▶ Exercise materials
## Begin

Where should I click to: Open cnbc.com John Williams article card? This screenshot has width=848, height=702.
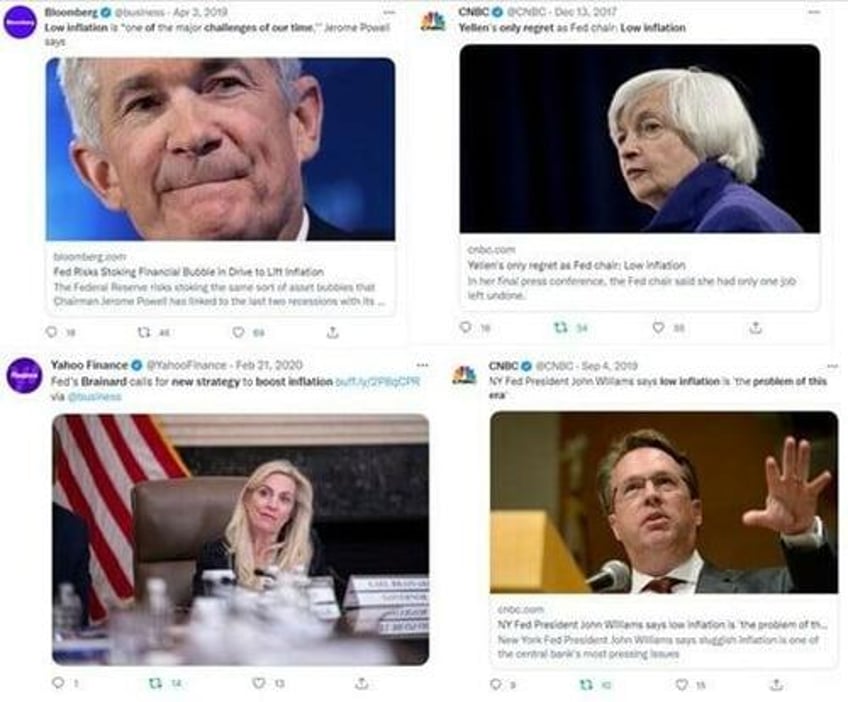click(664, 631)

## End
## Begin

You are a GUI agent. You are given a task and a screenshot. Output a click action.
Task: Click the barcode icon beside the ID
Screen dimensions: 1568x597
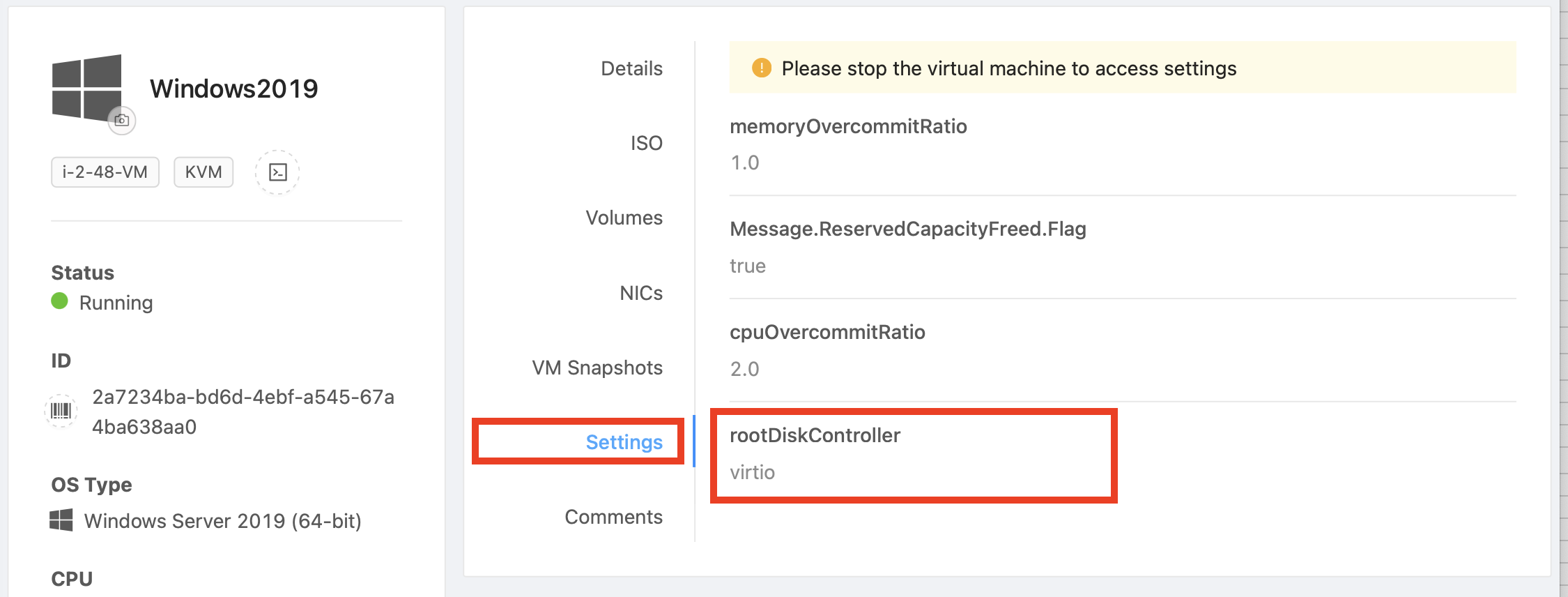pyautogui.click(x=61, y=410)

## End

▶ Exercise details
State how many lines of the material above contain the string "screenshot", where case counts. Reply with the number alone.

▶ Finished answer
2